Seven years ago, I fell in love with the act of blogging. I thought the most essential skill needed for blogging was to be a good writer and writing was something I enjoyed so, cool beans.

Instead of feeling proud for blogging consistently (well almost) on different platforms, here I am in 2020, sitting behind my laptop and reflecting on some of the stuff I have discovered for myself on this journey.

In 2013, when I started, I wish someone had told me that:

  1. Blogging was not just putting words in electronic format but it was a deliberate act that required a lot of dedication and consistency. One needed basic blogging, marketing as well as some graphic designing skills.
  2. Using WordPress (the one I am most familiar with) is like managing any other social media platform. It requires constant engagement with your readers and other bloggers.
  3. Knowing the purpose for starting a blog is key since that would guide you to select a suitable name, design and topics for the blog.
  4. It’s your space, don’t limit yourself. If a particular niche is restricting your creative abilities, you can gradually make changes to the blog by including other similar subjects.

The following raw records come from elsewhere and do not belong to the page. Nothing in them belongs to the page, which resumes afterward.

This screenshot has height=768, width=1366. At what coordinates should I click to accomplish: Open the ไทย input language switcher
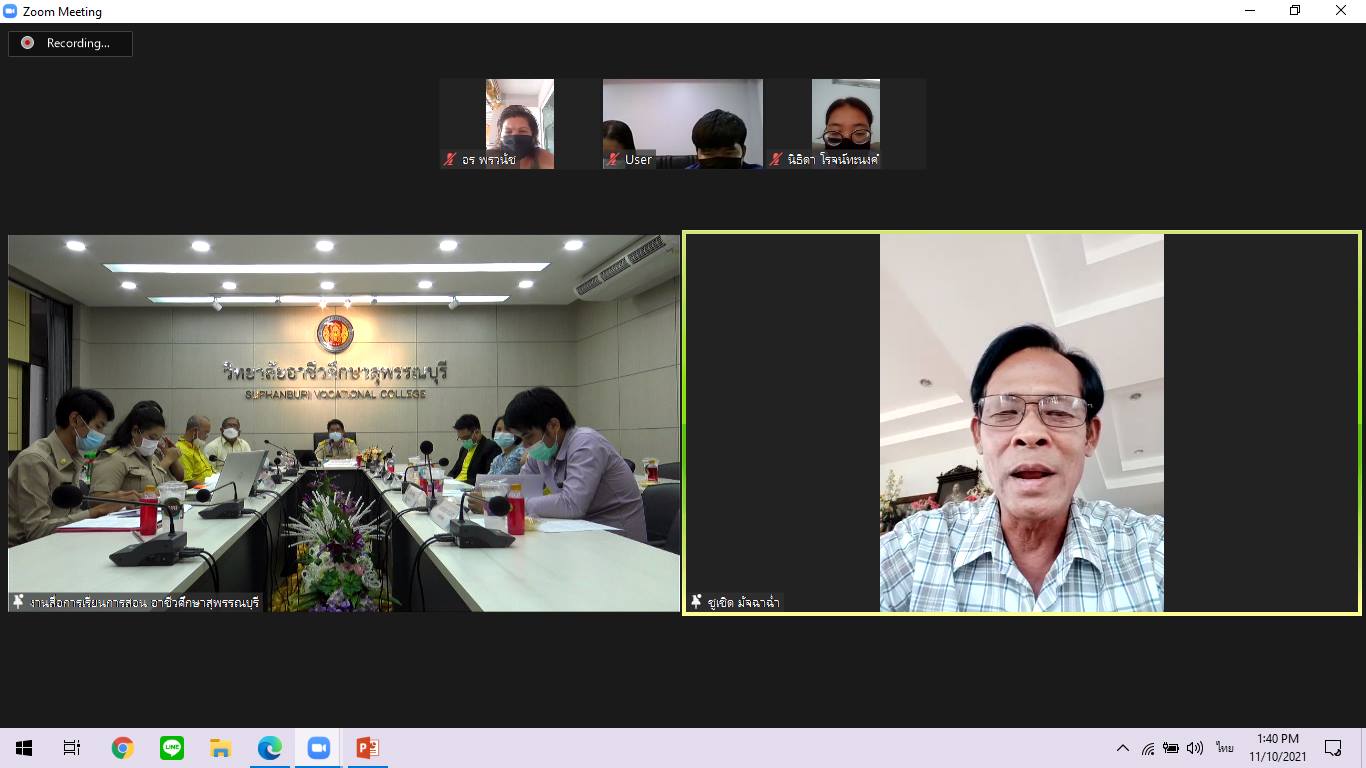tap(1225, 748)
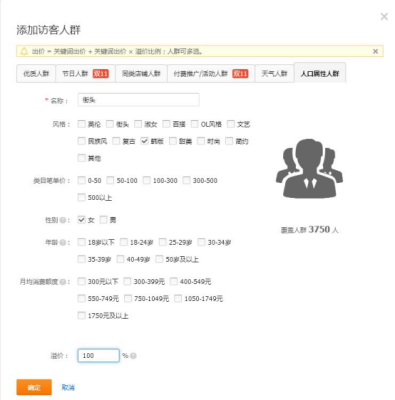The image size is (395, 400).
Task: Click the bell icon in the notice bar
Action: 24,51
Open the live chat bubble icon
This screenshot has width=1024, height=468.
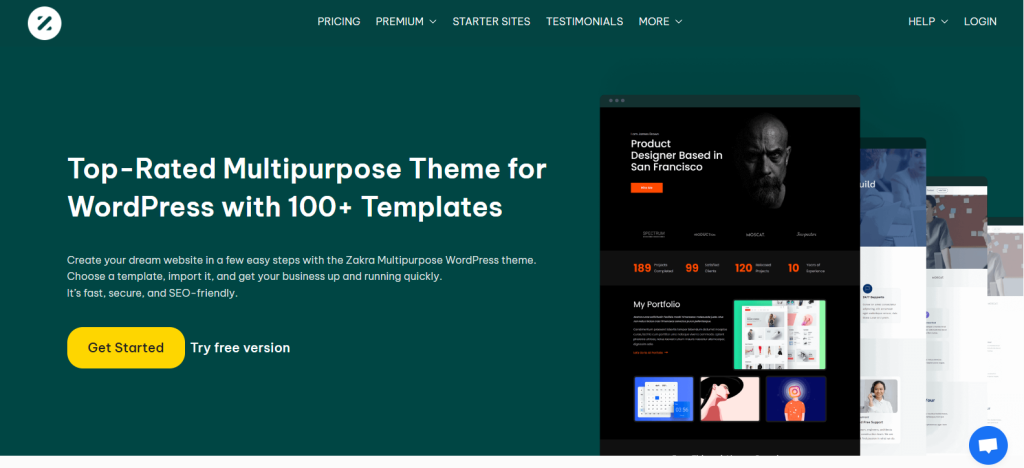pos(987,445)
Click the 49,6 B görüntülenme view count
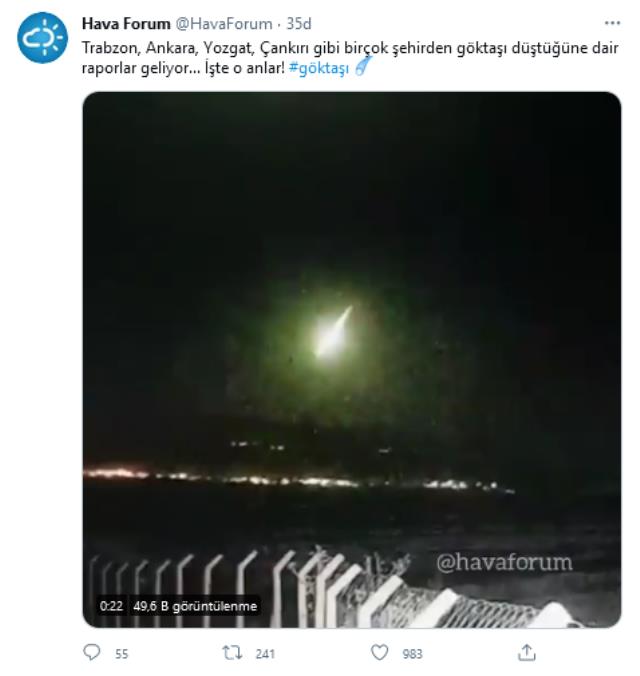640x676 pixels. pyautogui.click(x=195, y=606)
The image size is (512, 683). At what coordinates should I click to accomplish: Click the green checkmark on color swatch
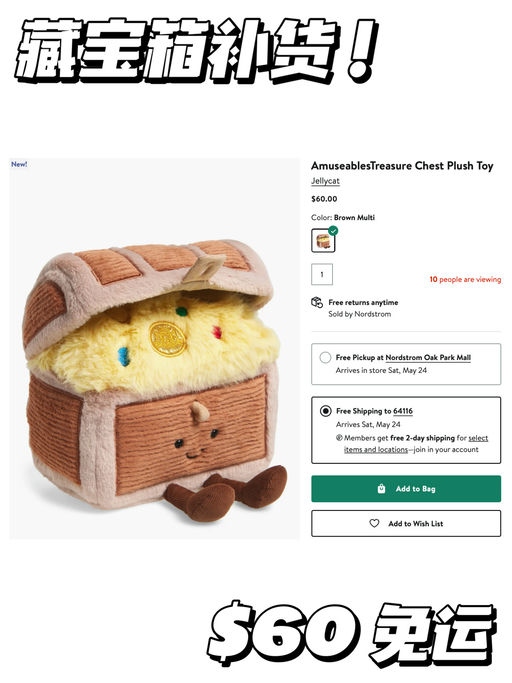point(333,231)
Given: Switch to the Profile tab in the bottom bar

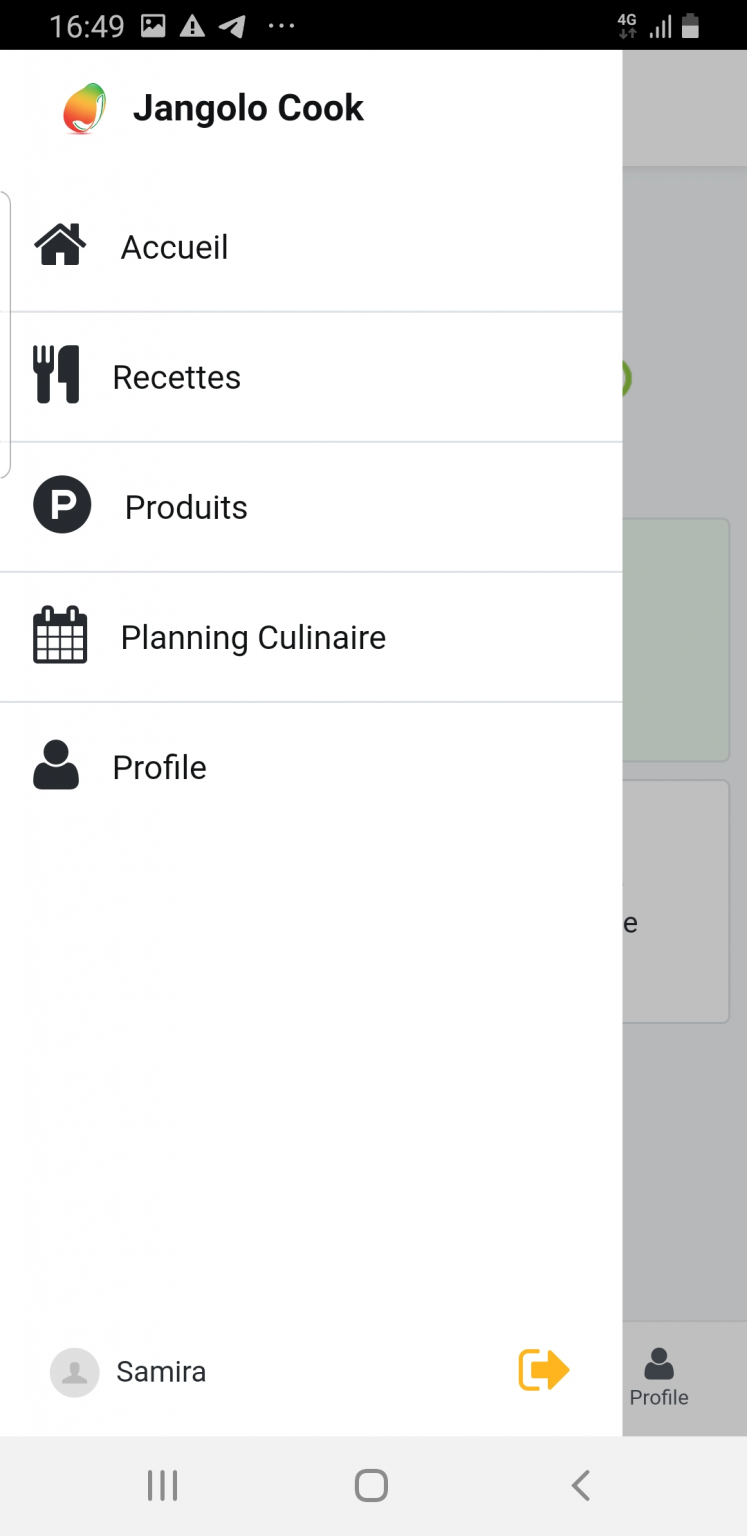Looking at the screenshot, I should [x=659, y=1377].
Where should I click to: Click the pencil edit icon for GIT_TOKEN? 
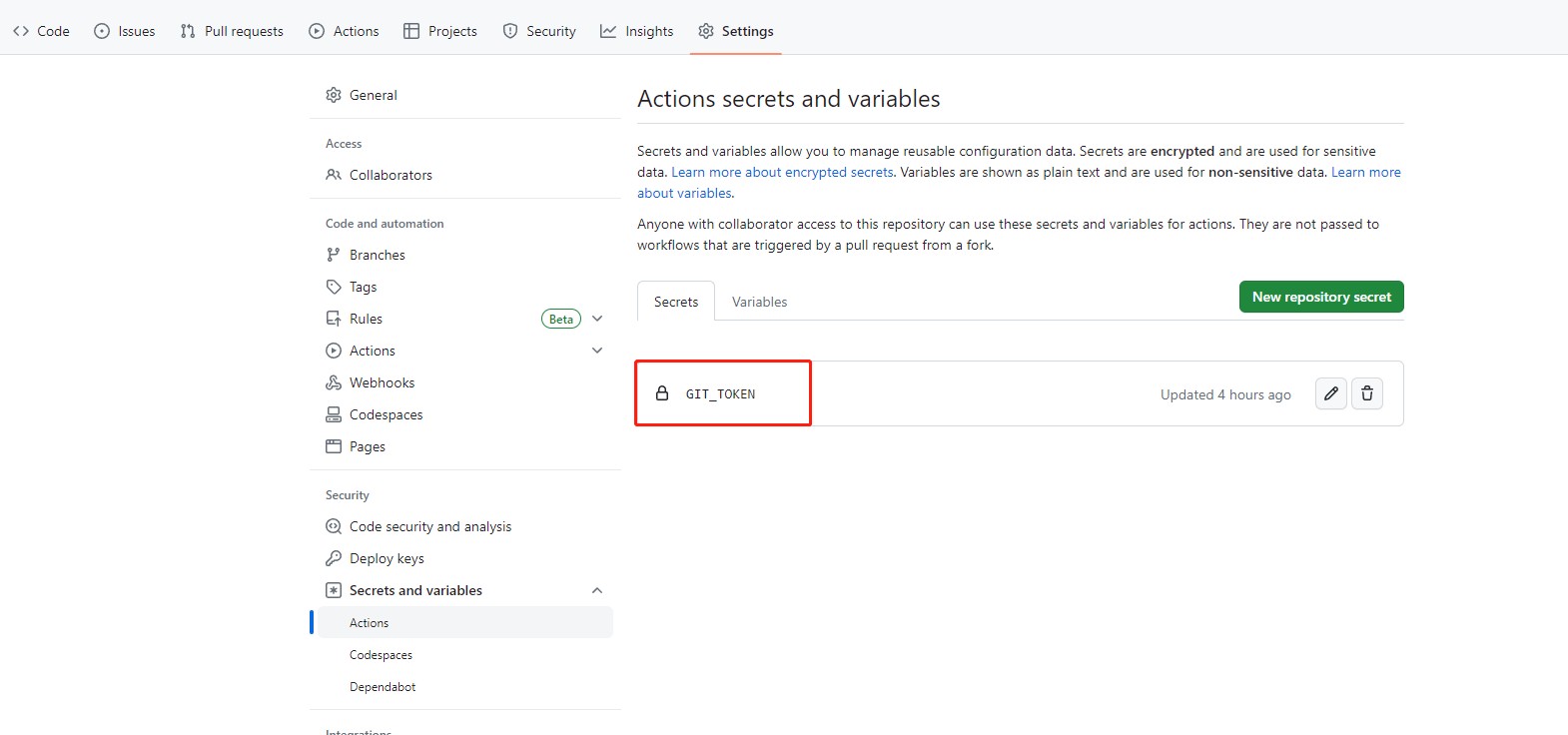(x=1330, y=393)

That should provide you with topics to blog about.
  5. As much as you’d say your blog is not a personal one, it would be great to fold up your sleeves a little bit. Write a few things about you so readers get to know the face behind the blog.
  6. If you are concerned about getting a lot of followers, keep being consistent and engage with other bloggers as well. Read their posts and leave fair comments. They MAY notice and follow you (stressing on ‘MAY‘).
  7. What is the ultimate purpose for the blog you are creating? Is it for monetary gains, to market your writing and editing skills or for socialising purposes? That must dictate your tone, your choice of words and the style of writing you’d employ.
  8. Don’t get intimidated by other good bloggers instead, engage with them and let their works inspire you.
  9. You do not need to be present on all the social media platforms to promote your blog. That may even be counterproductive. Being present on one or two additional platforms should be enough (especially if you are the only one managing content on all of them).
  10. The WordPress app on your phone doesn’t bite. On the other hand, it allows you to blog easily. Use it!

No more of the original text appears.